Few things age your skin faster than cigarettes. Thinking of quitting? Quit smoking benefits include reversing the signs of aging and looking younger.
How Smoking Ages You
- One study found that smoking reduces the average age span by 7 years. And use of tobacco products decreases disease free living by 14 years.
- Cigarette smoking exhausts your body’s defenses and repair functions, which leads to an accumulation of damage throughout the body.
- Most people realize smoking has an association with a number of
- Besides age, smoking is a main predictor of facial wrinkling in men and women.
Smoker’s Face
Photo and accompanying article at NBC News.com.
Yes, smoker’s face is a real thing. A 1985 study found that smokers can be identified by facial traits. These traits include wrinkles, gauntness of the face, and a grayish or ashen complexion. To illustrate the reality of smoker’s face researchers studied twins.The photo above shows twins Brenda and Barb. The twin on the left, Brenda, smoked half a pack of cigarettes daily, while the twin on the right never smoked. The more you smoke, and the longer you smoke, the more your skin’s health will be negatively impacted. Cigarette smoking clearly ages you.

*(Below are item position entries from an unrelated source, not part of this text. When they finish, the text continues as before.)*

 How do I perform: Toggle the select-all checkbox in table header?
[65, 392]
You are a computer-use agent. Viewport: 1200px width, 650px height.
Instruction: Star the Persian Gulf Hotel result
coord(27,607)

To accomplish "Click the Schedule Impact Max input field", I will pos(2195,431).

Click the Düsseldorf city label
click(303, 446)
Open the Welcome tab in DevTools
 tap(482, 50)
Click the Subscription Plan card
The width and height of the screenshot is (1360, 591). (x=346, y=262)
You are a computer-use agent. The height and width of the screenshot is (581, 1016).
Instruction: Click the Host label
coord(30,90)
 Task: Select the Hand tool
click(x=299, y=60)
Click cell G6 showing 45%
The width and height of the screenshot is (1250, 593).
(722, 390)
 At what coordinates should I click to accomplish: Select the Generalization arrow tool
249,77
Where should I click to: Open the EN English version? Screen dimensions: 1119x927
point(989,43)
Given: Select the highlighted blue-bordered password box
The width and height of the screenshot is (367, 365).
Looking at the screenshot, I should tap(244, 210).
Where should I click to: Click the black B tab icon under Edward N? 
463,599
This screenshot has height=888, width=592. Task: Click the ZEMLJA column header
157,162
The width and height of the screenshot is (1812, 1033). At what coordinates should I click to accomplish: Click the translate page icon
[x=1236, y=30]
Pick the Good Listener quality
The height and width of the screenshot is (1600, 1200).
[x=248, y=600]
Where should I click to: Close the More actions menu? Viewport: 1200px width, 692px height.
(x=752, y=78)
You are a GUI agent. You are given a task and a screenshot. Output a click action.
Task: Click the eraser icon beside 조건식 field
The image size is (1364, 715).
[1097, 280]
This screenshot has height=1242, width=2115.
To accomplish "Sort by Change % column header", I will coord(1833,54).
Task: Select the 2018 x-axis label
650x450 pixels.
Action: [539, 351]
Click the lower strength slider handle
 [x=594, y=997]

Yes, Smoking Causes Wrinkles
Reduces Access to Nutrients
Cigarette smoke contains carbon monoxide and other harmful chemicals. When you smoke, the carbon monoxide displaces the life-giving, health boosting, oxygen in your skin. Plus nicotine, the addictive chemical in cigarettes, reduces blood flow, leaving skin dry, dull, and discolored. Nicotine narrows the fine blood vessels in the outermost layer of skin. This impairs blood flow, reducing the flow of necessary vital nutrients that keep skin healthy. This process reduces oxygen and nutrients to your cells, so your skin doesn’t get what it needs to be healthy and regenerative.
Smoking also reduces the amount of important vitamins like A, C, E that all create glowing skin. Studies have shown that tobacco smoke negatively impacts B vitamins, selenium, B-carotene, and zinc.
Repetitive Facial Movements
Repeated facial expressions you make when smoking or holding a cigarette in your lips, causes pursing of the lips when inhaling. This leads to premature wrinkles around the lips and mouth. Exposure to the heat from burning cigarettes and to avoid getting smoke in your eyes, you squint, which contributes to further wrinkles around the eyes and forehead.
Lack of Sleep
According to a Johns Hopkins study, smokers are four times more likely as nonsmokers to report feeling unrested after a night’s sleep. Lack of sleep depletes the reparative and restorative processes of the skin, leaving under eye bags, dark circles, and eventually fine lines.
High In Chemicals
Tobacco smoke contains over 4,000 chemicals, leading to further damage of the skin’s levels of elastin and collagen. The skin sags even more. In one study, the rate of collagen (the main building block of the skin) was 18% lowered in the skin fluid of the smokers compared with the non-smokers.
If You Smoke Do This For Your Skin
If you smoke, counteract it with strong antioxidants in your skincare such as vitamin C, vitamin E, niacinamide, and CoQ10. Antioxidants in skincare fight the damage of smoking, pollution and free radicals. And remember quit smoking benefits include improving your skin's health and appearance.